## [What this task involves]
The word "will" occurs in some lines of the data. Return each such line.
-----
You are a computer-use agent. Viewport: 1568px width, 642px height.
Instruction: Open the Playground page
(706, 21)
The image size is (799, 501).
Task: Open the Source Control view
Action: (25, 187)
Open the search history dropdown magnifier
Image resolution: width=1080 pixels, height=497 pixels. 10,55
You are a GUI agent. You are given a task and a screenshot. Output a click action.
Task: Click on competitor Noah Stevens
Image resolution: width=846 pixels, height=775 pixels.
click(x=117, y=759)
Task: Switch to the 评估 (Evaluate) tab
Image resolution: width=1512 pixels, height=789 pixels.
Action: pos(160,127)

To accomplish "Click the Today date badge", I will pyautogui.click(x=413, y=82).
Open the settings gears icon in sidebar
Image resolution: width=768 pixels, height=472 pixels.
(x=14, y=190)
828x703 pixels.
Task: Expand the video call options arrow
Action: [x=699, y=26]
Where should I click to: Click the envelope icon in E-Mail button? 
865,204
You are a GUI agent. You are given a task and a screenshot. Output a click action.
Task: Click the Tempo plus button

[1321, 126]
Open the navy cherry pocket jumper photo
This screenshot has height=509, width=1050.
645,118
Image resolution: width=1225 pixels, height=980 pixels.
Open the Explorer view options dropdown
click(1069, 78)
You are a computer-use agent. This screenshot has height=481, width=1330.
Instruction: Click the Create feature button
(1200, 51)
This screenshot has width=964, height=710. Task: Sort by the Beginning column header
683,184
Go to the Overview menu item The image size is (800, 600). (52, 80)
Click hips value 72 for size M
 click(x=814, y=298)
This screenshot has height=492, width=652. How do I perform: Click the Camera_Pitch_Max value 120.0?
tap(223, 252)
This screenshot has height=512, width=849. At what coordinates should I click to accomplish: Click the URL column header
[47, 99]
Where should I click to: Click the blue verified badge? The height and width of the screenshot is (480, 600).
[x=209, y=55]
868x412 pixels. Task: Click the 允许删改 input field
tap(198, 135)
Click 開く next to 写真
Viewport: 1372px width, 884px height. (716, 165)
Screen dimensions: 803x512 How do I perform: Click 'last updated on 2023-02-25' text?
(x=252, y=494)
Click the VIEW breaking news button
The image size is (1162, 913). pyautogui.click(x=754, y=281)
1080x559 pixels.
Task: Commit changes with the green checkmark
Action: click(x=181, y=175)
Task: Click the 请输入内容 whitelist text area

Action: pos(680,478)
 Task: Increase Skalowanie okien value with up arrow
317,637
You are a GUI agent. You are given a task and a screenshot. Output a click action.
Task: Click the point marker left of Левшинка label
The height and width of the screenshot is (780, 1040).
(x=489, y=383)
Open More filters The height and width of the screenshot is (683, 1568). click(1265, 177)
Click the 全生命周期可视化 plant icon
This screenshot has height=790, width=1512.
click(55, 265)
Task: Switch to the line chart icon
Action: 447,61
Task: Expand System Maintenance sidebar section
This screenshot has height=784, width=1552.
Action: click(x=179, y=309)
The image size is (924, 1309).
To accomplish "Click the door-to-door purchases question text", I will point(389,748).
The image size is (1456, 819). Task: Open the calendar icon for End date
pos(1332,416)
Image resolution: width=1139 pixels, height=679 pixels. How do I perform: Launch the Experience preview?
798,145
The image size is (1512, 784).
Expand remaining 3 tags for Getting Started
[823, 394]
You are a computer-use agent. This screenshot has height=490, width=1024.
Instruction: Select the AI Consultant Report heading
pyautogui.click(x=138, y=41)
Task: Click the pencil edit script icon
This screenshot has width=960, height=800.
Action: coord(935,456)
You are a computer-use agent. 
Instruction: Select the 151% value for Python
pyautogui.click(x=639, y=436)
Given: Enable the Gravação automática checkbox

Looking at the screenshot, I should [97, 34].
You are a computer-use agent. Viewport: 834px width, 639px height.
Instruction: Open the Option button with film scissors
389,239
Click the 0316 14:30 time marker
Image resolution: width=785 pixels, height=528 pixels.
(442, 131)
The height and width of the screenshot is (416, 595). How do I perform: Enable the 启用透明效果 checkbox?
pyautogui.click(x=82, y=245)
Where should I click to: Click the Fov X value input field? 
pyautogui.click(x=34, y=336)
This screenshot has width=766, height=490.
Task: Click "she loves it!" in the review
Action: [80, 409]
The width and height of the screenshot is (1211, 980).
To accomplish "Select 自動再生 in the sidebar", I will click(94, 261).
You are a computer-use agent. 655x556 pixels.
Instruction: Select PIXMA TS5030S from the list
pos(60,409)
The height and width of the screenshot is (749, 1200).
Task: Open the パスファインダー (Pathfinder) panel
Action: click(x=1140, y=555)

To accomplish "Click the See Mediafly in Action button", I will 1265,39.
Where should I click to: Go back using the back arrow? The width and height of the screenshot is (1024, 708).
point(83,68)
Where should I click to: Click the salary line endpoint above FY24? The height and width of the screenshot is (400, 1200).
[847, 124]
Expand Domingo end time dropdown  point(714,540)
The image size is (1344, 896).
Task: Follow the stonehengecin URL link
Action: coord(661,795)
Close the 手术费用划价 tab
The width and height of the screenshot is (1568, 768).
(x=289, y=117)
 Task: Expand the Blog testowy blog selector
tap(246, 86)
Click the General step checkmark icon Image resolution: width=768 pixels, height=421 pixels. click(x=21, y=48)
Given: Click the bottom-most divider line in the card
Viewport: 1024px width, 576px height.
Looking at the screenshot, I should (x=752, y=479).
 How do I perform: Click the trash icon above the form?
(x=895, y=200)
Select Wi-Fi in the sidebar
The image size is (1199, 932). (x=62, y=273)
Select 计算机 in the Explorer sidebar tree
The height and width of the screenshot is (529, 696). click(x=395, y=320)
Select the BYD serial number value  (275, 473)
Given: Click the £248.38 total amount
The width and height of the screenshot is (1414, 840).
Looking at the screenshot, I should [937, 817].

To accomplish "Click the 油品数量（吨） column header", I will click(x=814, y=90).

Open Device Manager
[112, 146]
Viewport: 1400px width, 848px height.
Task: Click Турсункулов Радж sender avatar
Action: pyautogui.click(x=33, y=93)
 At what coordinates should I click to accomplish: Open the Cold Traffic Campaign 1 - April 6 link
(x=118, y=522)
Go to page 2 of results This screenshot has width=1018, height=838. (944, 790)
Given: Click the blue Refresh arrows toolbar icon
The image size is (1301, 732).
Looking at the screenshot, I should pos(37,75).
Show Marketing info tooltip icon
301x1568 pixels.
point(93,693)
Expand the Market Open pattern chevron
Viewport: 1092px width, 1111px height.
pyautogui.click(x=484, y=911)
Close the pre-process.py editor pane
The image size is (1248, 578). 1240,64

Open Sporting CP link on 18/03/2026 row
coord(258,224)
-----
## [Reply]
To accomplish "Click the Today date badge", I will pyautogui.click(x=413, y=82).
To accomplish "Click the door-to-door purchases question text", I will point(389,748).
To accomplish "Select 自動再生 in the sidebar", I will click(94, 261).
To accomplish "Click the See Mediafly in Action button", I will 1265,39.
To accomplish "Click the 油品数量（吨） column header", I will click(x=814, y=90).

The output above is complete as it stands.